**What the task asks**
Take the data below. Output it exactly from its first line through the line containing "[menuitem] (261, 180)".

**Supplied data**
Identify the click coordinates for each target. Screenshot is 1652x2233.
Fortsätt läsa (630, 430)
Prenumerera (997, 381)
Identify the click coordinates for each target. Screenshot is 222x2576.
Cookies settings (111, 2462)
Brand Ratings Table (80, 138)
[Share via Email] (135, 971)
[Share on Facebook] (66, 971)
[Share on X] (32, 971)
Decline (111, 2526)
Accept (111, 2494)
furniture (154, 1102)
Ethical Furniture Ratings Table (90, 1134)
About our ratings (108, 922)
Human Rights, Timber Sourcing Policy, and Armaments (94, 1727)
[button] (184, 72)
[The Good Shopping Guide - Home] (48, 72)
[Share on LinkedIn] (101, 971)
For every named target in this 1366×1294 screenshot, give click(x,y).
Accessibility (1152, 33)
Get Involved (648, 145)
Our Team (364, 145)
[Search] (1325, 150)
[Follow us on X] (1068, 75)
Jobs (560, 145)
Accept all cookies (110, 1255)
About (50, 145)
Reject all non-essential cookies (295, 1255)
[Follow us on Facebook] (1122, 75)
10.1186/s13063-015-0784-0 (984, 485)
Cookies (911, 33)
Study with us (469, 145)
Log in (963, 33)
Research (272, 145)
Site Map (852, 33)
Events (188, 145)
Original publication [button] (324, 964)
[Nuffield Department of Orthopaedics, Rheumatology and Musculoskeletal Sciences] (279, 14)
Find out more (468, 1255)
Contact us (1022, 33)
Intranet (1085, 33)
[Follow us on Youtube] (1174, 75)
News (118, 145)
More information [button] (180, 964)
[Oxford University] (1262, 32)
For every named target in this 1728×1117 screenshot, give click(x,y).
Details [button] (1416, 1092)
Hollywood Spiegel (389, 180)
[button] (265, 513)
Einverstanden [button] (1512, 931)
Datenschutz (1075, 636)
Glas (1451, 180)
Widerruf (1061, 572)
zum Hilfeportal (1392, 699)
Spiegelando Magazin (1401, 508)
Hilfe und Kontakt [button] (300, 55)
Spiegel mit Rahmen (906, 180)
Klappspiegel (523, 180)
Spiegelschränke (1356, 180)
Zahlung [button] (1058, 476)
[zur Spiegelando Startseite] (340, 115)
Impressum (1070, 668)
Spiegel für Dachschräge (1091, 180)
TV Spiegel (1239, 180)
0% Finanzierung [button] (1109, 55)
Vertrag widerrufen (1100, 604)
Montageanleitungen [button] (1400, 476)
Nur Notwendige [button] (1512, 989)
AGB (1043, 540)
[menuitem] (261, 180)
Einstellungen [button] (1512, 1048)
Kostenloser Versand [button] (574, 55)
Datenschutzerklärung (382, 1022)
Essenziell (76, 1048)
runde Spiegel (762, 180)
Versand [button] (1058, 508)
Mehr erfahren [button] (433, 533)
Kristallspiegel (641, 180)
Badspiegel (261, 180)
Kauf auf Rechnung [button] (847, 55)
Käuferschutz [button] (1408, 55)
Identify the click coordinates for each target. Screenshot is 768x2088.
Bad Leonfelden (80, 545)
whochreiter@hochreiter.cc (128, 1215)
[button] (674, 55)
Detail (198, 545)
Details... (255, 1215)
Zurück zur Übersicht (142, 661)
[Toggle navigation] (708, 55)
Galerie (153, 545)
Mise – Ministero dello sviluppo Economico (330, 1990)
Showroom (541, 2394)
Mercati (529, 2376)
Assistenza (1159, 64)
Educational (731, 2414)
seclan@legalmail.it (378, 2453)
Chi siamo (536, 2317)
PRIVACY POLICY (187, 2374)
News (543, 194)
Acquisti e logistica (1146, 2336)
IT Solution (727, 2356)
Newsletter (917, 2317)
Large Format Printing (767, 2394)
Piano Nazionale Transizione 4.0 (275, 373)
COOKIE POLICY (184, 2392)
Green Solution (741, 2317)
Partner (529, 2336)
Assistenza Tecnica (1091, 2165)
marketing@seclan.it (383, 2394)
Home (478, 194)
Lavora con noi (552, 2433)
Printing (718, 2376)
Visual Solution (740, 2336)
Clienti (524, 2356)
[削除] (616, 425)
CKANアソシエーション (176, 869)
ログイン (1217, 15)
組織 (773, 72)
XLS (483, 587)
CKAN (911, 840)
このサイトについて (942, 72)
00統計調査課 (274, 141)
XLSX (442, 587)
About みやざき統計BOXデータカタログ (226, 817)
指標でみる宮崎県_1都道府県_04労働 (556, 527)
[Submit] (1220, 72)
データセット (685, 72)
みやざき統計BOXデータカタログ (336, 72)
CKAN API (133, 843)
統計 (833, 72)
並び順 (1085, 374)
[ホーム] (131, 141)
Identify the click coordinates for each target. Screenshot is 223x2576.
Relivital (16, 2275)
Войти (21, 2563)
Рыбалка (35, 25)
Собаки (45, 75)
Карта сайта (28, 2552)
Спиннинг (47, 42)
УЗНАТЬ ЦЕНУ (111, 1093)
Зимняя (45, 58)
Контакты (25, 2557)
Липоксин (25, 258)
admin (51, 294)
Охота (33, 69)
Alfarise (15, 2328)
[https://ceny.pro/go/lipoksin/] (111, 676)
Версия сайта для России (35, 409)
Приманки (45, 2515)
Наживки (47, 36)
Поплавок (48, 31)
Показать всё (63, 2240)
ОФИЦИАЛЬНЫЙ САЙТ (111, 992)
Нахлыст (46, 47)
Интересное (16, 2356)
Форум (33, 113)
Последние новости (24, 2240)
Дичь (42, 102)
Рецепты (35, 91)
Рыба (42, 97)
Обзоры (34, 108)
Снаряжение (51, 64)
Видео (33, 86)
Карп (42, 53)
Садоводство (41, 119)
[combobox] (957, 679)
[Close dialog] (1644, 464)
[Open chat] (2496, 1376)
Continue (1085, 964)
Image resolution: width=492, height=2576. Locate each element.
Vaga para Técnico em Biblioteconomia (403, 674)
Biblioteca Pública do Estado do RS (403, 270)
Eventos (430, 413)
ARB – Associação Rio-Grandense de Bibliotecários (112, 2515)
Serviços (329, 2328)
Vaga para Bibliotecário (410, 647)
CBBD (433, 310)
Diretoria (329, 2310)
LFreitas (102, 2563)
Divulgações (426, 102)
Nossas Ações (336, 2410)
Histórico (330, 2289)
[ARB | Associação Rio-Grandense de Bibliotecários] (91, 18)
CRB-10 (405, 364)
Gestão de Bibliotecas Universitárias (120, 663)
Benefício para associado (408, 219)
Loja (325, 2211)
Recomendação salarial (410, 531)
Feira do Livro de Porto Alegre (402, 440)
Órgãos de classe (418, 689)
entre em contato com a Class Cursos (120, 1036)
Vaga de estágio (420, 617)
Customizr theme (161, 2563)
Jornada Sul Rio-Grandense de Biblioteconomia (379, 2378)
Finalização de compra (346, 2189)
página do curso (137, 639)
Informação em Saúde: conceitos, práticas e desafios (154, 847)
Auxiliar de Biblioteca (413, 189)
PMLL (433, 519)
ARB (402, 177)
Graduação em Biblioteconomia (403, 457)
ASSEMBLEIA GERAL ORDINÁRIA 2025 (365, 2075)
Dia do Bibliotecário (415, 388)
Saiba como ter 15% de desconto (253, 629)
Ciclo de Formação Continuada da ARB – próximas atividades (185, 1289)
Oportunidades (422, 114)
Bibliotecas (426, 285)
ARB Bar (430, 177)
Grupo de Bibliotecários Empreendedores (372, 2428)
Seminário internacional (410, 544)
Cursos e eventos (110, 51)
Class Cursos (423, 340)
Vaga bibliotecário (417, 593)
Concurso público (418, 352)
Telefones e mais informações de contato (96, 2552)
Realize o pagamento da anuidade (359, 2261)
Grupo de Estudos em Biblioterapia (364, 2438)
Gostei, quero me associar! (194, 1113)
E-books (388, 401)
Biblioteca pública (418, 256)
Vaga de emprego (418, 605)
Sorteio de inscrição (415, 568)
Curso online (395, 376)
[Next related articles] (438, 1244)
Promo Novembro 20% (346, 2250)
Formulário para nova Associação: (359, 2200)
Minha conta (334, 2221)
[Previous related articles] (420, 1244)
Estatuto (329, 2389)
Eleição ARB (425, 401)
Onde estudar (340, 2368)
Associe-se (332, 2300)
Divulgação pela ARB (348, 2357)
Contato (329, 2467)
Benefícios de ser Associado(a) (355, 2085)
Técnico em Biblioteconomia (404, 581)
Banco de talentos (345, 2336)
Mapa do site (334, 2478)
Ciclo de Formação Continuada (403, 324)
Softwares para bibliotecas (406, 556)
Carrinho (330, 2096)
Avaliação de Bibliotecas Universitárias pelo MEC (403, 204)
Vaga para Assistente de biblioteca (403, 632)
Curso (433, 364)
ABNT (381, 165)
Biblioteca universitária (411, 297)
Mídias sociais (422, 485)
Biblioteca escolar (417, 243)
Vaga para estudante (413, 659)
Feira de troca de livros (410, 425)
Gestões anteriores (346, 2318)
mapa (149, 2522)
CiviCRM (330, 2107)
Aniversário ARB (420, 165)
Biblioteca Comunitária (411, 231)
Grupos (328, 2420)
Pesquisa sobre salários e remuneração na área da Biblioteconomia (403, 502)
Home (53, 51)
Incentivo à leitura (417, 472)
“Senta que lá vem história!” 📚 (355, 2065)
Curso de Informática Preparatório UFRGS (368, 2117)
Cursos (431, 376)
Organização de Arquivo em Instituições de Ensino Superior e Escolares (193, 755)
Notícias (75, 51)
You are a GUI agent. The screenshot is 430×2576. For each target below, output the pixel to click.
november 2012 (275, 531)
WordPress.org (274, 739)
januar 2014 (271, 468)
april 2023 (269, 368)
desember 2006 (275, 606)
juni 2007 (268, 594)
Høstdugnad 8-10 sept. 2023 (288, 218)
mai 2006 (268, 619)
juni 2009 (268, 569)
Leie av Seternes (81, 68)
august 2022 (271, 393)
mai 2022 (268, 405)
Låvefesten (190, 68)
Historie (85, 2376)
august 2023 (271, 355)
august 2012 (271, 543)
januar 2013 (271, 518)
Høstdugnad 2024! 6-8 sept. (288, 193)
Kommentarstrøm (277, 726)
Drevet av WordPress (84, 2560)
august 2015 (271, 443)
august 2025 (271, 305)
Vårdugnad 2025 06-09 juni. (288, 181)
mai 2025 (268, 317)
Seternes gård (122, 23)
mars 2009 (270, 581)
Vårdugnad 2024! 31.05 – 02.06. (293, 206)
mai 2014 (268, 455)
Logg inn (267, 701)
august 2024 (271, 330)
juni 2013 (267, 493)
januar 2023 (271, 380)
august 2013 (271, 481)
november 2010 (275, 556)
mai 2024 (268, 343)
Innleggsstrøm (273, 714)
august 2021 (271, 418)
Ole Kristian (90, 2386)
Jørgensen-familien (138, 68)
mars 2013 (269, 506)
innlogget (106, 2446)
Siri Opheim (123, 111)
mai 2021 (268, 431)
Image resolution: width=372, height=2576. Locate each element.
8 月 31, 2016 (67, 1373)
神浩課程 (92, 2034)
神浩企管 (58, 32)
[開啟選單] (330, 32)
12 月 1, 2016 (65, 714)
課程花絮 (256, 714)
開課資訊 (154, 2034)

**Solution to the exercise**
Identify the click coordinates for each target. Screenshot is 1652x2233.
Fortsätt läsa (630, 430)
Prenumerera (997, 381)
Identify the click coordinates for each target. Screenshot is 222x2576.
Cookies settings (111, 2462)
Brand Ratings Table (80, 138)
[Share via Email] (135, 971)
[Share on Facebook] (66, 971)
[Share on X] (32, 971)
Decline (111, 2526)
Accept (111, 2494)
furniture (154, 1102)
Ethical Furniture Ratings Table (90, 1134)
About our ratings (108, 922)
Human Rights, Timber Sourcing Policy, and Armaments (94, 1727)
[button] (184, 72)
[The Good Shopping Guide - Home] (48, 72)
[Share on LinkedIn] (101, 971)
For every named target in this 1366×1294 screenshot, give click(x,y).
Accessibility (1152, 33)
Get Involved (648, 145)
Our Team (364, 145)
[Search] (1325, 150)
[Follow us on X] (1068, 75)
Jobs (560, 145)
Accept all cookies (110, 1255)
About (50, 145)
Reject all non-essential cookies (295, 1255)
[Follow us on Facebook] (1122, 75)
10.1186/s13063-015-0784-0 (984, 485)
Cookies (911, 33)
Study with us (469, 145)
Log in (963, 33)
Research (272, 145)
Site Map (852, 33)
Events (188, 145)
Original publication [button] (324, 964)
[Nuffield Department of Orthopaedics, Rheumatology and Musculoskeletal Sciences] (279, 14)
Find out more (468, 1255)
Contact us (1022, 33)
Intranet (1085, 33)
[Follow us on Youtube] (1174, 75)
News (118, 145)
More information [button] (180, 964)
[Oxford University] (1262, 32)
For every named target in this 1728×1117 screenshot, give click(x,y).
Details [button] (1416, 1092)
Hollywood Spiegel (389, 180)
[button] (265, 513)
Einverstanden [button] (1512, 931)
Datenschutz (1075, 636)
Glas (1451, 180)
Widerruf (1061, 572)
zum Hilfeportal (1392, 699)
Spiegelando Magazin (1401, 508)
Hilfe und Kontakt [button] (300, 55)
Spiegel mit Rahmen (906, 180)
Klappspiegel (523, 180)
Spiegelschränke (1356, 180)
Zahlung [button] (1058, 476)
[zur Spiegelando Startseite] (340, 115)
Impressum (1070, 668)
Spiegel für Dachschräge (1091, 180)
TV Spiegel (1239, 180)
0% Finanzierung [button] (1109, 55)
Vertrag widerrufen (1100, 604)
Montageanleitungen [button] (1400, 476)
Nur Notwendige [button] (1512, 989)
AGB (1043, 540)
[menuitem] (261, 180)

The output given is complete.